Provided passage
- - - - -

Show of hands, who knows what a trunnel is?
If you've read Eric Sloane's A Reverence for Wood or Once Upon a Time: The way America was, then you likely know that a trunnel (or treenail) is a hand-cut wooden peg once used by barn and bridge builders instead of nails. Some folks think this was because of the scarcity of iron nails back in the day, but according to Eric Sloane trunnels were preferred in large timber construction, because they allowed flexibility in joints as the weather and atmospheric conditions changed.
|Trunnels: the origins of “a square peg in a round hole.”
Drawing from page 36 of A Reverence for Wood.
But enough of the history lesson. With the goats set for winter and our summer-milled lumber curing nicely, Dan once again turned his attention to the upcoming project of building the Big Barn. One preliminary on his list was to experiment making and using trunnels.
The best way to learn a new skill is by doing. In this case, the doing was a small project – a barn bench. A bench is useful and would allow hands-on learning plus a starting point for analyzing problems and mistakes, and for honing the skill. The bench itself would be made from waste slabs cut from our pine logs in the milling of our barn posts and beams.
For trunnels he decided to use oak.

- - - - -

Exercise aim
Translate this sentence from the trunnel passage into Spanish: "The best way to learn a new skill is by doing."

Data
- - - - -

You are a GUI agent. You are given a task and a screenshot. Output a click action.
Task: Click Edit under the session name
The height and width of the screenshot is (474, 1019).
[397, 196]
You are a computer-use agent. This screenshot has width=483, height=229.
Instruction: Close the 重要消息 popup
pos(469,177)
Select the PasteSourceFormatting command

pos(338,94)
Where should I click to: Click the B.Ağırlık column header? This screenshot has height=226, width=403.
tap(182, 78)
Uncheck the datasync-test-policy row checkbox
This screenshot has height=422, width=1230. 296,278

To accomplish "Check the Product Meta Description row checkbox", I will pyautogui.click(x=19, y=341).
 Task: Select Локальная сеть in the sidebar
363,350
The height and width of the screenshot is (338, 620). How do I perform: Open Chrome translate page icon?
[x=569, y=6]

- - - - -

Task answer
La mejor manera de aprender una nueva habilidad es haciéndolo.